SELECTED EXCERPT:
┄┄┄┄┄┄┄┄┄┄┄┄┄┄┄┄┄┄┄┄

Sieve of Eratosthenes Benchmark (calculating prime numbers)
-------------------------------------------------------------

CPU execution time in seconds !

Compiler ! VAX750  ! VAX780  ! VAX785  ! uVAX II ! VAX8200 !
---------+---------+---------+---------+---------+---------+
ADA      !  2.53   !  1.54   !  1.07   !   1.46	 !  1.30   !
BASIC    !  3.87   !  2.19   !  1.60   !   2.45	 !  1.89   !
BLISS    !  2.27   !  1.49   !  0.91   !   1.40	 !  1.64   !
C        !  3.49   !  2.14   !  1.56   !   2.14	 !  1.81   !
COBOL    ! 10.14   !  5.91   !  3.89   !  19.88	 !  5.69   !
FORTRAN  !  2.14   !  1.27   !  0.84   !   1.18	 !  1.08   !
PASCAL   !  2.98   !  1.65   !  1.06   !   1.71	 !  1.54   !
PLI      !  2.63   !  1.48   !  0.91   !   1.61	 !  1.33   !
---------+---------+---------+---------+---------+---------+

Compiler ! Version  ! Compiler Option
---------+----------+---------------------------------------+
ADA      ! T1.3-19  ! ADA    /NOCHECK/OPTIMIZE=TIME
BASIC    ! V2.4     ! BASIC  /NOCHECK/OPTIMIZE
BLISS    ! V4.1-746 ! BLISS  /OPTIMIZE=(LEVEL:3,NOSAFE,SPEED)
C        ! V2.2-015 ! CC     /OPTIMIZE
COBOL    ! V3.4-49  ! COBOL  /NOCHECK
FORTRAN  ! V4.5-220 ! FORTRAN/NOCHECK/OPTIMIZE
PASCAL   ! V3.4-114 ! PASCAL /NOCHECK/OPTIMIZE=ALL
PLI      ! T3.0-091 ! PLI    /NOCHECK/OPTIMIZE
---------+----------+---------------------------------------+
115.24How about a MACRO-32 version?TLE::MEIERBill MeierMon Dec 01 1986 14:468
Might be interesting to code the "FORGOL" algorithm in MACRO-32 to see what the
"theroretical" limit on execution speed, assuming of course, a good macro 
programmer can [eventually] produce code that is better than any compiler, at
least today, with the VAX instruction set.

Ie, is FORTRAN at the 99% point relative to MACRO or the 80% point, etc.

Any volunteers?
115.25Improvement still possibleOSLCSC::OLAVOlav Tollefsen, TSSC, NorwayThu Dec 04 1986 15:5442
    Declaring the flags array of type BOOLEAN will speed up the Ada version
    by 10%.  I have included the new version. 
    
    Olav
    
with TEXT_IO; use TEXT_IO;
procedure ERATOADA is
    package INT_IO is new INTEGER_IO(INTEGER);
    LIMIT : constant INTEGER:=10000;
    FLAGS : array (1..LIMIT) of BOOLEAN;
    COUNTER,PRIME,I,J,K : INTEGER;
    procedure INIT;
    pragma INTERFACE(VMS,INIT);
    pragma IMPORT_PROCEDURE(INIT,"lib$init_timer");
    procedure SHOW;
    pragma INTERFACE(VMS,SHOW);
    pragma IMPORT_PROCEDURE(SHOW,"lib$show_timer");
begin
 PUT_LINE("ERATO start in ADA");
 INIT;
 for J in 1..10
  loop
   COUNTER:=0;
   FLAGS:=(others => TRUE);
   for I in 1..LIMIT
    loop
     if FLAGS(I)

┄┄┄┄┄┄┄┄┄┄┄┄┄┄┄┄┄┄┄┄

DATASET EXCERPT:
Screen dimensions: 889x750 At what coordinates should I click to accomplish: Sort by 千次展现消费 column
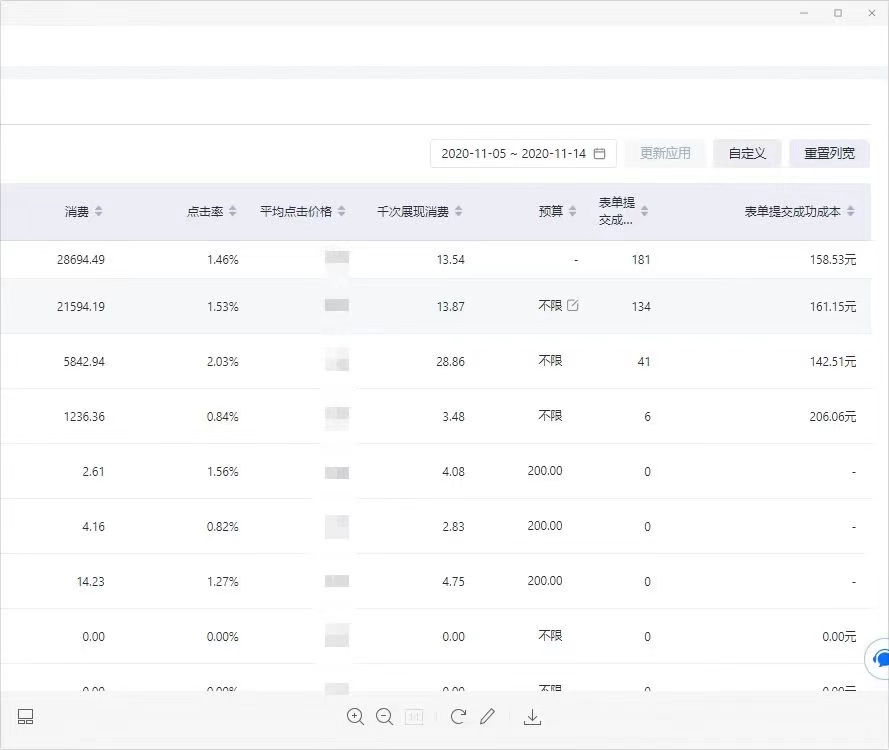[419, 212]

┄┄┄┄┄┄┄┄┄┄┄┄┄┄┄┄┄┄┄┄

EXERCISE GOAL: Retype the portion of the Sieve of Eratosthenes benchmark thread starting with "Sieve of Eratosthenes" and going on through "II ! VAX8200 !".

ANSWER FOR THE TASK:
Sieve of Eratosthenes Benchmark (calculating prime numbers)
-------------------------------------------------------------

CPU execution time in seconds !

Compiler ! VAX750  ! VAX780  ! VAX785  ! uVAX II ! VAX8200 !